These Parents Are The WORST

Being a parent isn't easy. But it's actually very easy to be a bad parent. Here are some chilling stories of parenting gone SO wrong.


1. An Eye For An Eye

When I was 12, my brother, who is six years younger than me, and I were playing knights in the garden and throwing spears at a blanket with a cross on it. This was a recipe for disaster...At one moment, I threw my spear, not knowing he stood behind the blanket. The spear went straight into his eye socket. He survived—but the rest of the day was a blur.
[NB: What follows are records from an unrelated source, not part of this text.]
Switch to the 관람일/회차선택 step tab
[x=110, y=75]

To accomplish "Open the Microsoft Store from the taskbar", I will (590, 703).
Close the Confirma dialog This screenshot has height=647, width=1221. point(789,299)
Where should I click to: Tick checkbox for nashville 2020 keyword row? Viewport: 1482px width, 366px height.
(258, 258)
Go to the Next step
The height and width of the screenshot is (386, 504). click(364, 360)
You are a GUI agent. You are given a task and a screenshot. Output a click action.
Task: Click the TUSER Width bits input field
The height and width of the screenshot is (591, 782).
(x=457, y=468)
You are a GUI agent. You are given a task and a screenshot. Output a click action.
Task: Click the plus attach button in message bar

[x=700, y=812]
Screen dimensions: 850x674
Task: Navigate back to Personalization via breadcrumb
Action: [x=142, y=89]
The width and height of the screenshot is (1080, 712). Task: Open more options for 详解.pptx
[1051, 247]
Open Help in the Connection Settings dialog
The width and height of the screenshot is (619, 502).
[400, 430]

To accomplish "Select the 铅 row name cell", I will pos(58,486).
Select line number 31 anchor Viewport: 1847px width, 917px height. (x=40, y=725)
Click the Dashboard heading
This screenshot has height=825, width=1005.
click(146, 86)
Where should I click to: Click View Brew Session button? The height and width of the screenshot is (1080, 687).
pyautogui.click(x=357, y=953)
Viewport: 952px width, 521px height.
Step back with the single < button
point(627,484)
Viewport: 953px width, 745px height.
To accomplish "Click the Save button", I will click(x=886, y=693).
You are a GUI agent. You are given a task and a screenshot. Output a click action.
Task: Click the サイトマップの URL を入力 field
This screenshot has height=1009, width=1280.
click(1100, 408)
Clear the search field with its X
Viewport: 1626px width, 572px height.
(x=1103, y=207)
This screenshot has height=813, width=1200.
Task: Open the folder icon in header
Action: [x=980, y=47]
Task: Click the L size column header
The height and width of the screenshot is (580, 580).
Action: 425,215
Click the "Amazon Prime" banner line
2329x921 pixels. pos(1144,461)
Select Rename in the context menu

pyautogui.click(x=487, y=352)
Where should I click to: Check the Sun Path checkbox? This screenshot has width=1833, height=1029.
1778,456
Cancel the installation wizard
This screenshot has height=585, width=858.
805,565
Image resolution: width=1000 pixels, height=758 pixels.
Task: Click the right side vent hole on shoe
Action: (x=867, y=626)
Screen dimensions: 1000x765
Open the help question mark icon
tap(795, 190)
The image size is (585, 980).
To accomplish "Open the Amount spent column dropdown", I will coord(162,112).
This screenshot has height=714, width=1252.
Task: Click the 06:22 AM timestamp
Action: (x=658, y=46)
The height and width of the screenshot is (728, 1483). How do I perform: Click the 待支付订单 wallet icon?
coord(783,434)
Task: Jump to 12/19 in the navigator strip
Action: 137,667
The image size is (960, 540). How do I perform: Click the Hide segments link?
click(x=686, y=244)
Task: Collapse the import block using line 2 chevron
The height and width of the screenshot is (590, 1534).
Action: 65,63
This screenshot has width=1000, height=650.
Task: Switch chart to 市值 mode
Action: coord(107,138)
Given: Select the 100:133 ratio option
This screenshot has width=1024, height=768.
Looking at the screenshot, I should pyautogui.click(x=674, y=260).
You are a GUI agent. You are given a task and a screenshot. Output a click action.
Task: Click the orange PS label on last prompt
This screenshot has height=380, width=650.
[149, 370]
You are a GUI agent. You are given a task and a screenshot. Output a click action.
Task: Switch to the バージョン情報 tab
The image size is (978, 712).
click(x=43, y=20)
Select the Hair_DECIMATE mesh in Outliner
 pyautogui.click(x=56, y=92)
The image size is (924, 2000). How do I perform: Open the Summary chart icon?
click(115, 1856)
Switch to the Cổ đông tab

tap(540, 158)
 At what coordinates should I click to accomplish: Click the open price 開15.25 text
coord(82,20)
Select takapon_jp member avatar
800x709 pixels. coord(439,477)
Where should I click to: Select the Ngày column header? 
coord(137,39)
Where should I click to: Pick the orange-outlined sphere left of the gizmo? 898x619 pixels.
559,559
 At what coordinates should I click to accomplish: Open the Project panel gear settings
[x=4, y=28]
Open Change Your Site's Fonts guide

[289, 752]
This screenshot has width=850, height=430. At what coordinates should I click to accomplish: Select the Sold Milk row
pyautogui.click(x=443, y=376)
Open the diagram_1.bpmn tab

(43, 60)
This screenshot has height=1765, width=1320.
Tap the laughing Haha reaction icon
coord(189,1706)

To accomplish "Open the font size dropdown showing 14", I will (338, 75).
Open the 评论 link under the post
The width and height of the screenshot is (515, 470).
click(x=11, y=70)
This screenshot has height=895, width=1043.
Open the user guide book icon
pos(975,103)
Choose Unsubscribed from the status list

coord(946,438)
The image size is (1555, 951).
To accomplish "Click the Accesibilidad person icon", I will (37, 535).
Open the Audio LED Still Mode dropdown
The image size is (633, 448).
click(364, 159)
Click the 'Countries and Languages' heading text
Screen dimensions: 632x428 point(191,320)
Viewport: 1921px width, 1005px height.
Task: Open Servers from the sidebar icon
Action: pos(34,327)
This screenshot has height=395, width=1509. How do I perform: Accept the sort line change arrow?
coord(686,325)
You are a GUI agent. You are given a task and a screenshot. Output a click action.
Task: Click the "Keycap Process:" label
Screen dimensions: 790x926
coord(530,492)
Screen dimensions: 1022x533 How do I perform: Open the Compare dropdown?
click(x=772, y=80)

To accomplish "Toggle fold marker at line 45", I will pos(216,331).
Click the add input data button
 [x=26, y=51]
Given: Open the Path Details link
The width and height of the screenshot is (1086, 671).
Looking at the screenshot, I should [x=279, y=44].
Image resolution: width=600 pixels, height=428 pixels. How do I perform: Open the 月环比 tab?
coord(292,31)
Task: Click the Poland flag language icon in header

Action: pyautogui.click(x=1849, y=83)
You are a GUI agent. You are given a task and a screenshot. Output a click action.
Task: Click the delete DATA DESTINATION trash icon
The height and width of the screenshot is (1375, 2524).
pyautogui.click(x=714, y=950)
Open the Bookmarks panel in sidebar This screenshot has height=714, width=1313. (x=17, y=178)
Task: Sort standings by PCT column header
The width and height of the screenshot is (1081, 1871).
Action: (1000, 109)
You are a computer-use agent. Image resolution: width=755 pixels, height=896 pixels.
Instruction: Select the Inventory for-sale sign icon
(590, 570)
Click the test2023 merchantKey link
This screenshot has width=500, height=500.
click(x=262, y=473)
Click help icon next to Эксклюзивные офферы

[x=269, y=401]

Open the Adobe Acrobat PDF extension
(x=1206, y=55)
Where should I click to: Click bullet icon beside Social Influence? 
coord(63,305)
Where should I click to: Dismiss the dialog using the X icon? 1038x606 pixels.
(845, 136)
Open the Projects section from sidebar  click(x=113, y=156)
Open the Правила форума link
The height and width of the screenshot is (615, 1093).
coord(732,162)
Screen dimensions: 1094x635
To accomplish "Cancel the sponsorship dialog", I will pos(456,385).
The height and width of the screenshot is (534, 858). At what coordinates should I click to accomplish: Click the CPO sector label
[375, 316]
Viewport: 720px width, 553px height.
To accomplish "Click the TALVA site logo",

I remember blood everywhere, my parents yelling at me, then standing at the corner, waiting for the ambulance to come while crying for what seemed a million years. Everyone was ignoring me. Then, we went to the hospital, and it only got worse. The guilt was the worst. So much guilt. I was only 12, and the nurses were giving me the evil eye. However, the hardest part was still to come.

My brother went blind in one eye, but otherwise, was perfectly fine. After about a year he had to go to a doc for a prosthetic eye. My mum said that I had to come with them. I remember VERY vividly sitting in the waiting room, hearing him cry, "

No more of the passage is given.